Sur ces taxes, contrôlées par les statistiques de l’impôt mobilier, M. Leroy-Beaulieu établissait comme suit les revenus de la classe aisée à Paris :


De 16,000 à 32,000 francs de revenus 21,453 personnes
De 32,000 à 70,000 9,985
De 70,000 à 133,000 3,049
De 133,000 à 266,000 1,413
Au-dessus de 266,000 421


Étendus à la France entière, ces calculs donneraient un total de 700 à 800 personnes possédant 250,000 francs de revenus ou davantage, alors qu’en Angleterre ce chiffre s’élève à environ 2,418. De même pour les fortunes plus modestes, mais comportant encore une large aisance, celles de 50,000 francs de rentes et au-dessus ; M. Leroy-Beaulieu en estime le nombre entre 18,000 et 20,000. En Angleterre, cette catégorie comprend un chiffre très supérieur.

Étendu à l’Allemagne, cet examen permet de constater que le nombre d’individus qui possèdent un revenu de 100,000 marks (125,000 fr.) ne dépasse pas 1,800 ; 144 possèdent un revenu de plus de 210,000 fr. ; enfin 34 seulement ont plus de 450,000 fr. de revenus.

Supérieures, en Angleterre, comme nombre et comme chiffre de revenus, à celles des autres pays, les grandes fortunes industrielles y sont, on le voit, moins fréquentes qu’on ne se l’imagine.
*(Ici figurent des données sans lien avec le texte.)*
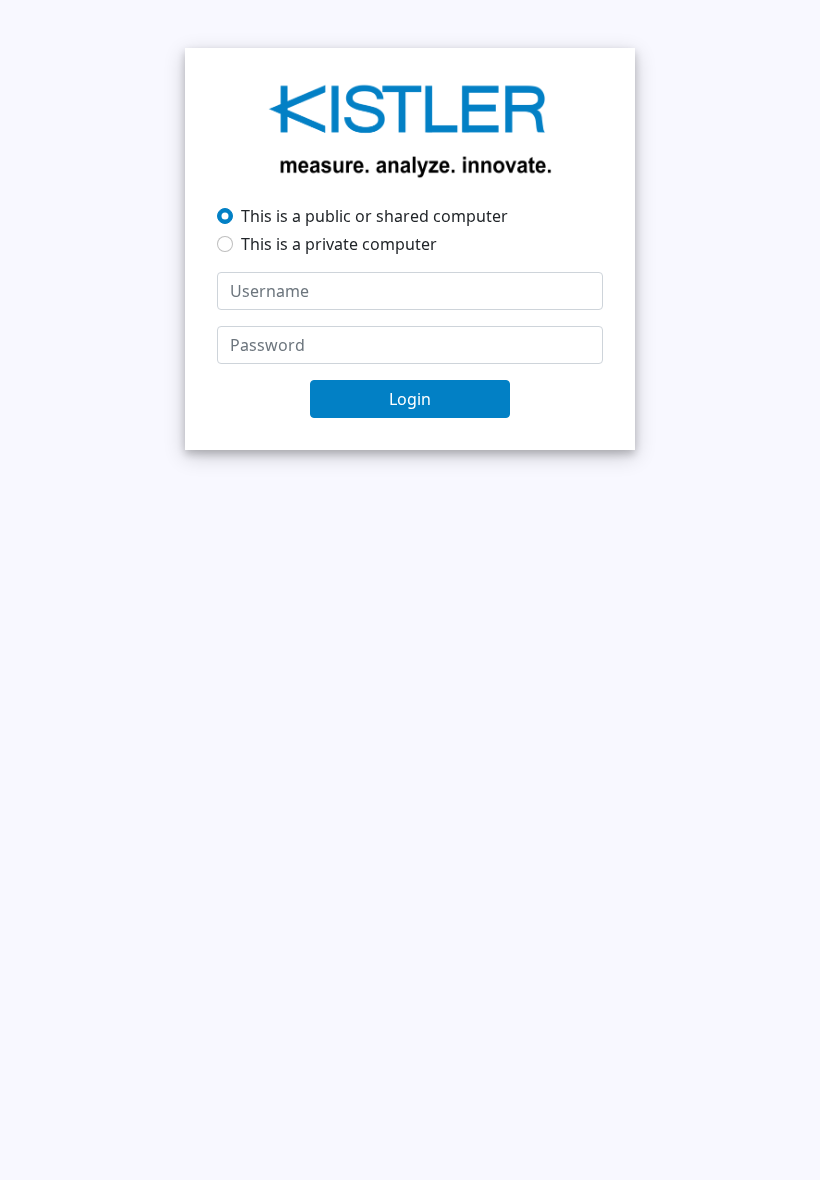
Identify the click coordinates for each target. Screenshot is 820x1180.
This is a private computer (339, 244)
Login (410, 399)
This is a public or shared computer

Elles ne laissent pas cependant de former un ensemble imposant. Rapprochées des grandes fortunes territoriales, elles constituent, parallèlement à l’aristocratie de naissance, avec laquelle elles se confondent souvent, soit par des alliances de famille, soit par l’admission dans ses rangs, une aristocratie financière dont on ne trouverait l’équivalent dans aucun pays du monde. Nulle part ailleurs, en effet, le mouvement économique qui s’est dessiné à la fin du siècle dernier, précisé au commencement du nôtre, ne s’est développé avec plus d’ampleur qu’en Angleterre. Seule à produire, à fabriquer, à vendre dans l’Europe paralysée par les grandes guerres du premier empire, maîtresse de la mer, exportant au loin ses produits, multipliant, avec ses colonies, ses débouchés, elle a pris une avance considérable, réalisé d’énormes bénéfices, accumulé de gigantesques capitaux. Nulle part on ne vit disproportion plus marquée entre les fortunes et les conditions sociales, plus de richesse et plus de misère, nulle part aussi l’inévitable réaction ne se produira avec plus d’intensité. L’évolution économique actuelle doit forcément aboutir, en dépit de toutes les apparences et de toutes les résistances, à une moindre inégalité des fortunes, à un nivellement relatif des classes ; elle y prélude déjà par la baisse lente et continue du loyer des capitaux accumulés ; par la conversion des dettes publiques, dépossession graduelle des capitalistes et rentiers, avantageuse aux débiteurs, états ou villes, désavantageuse aux prêteurs, mais légitime ; enfin par l’émiettement des héritages et les impôts de transmission.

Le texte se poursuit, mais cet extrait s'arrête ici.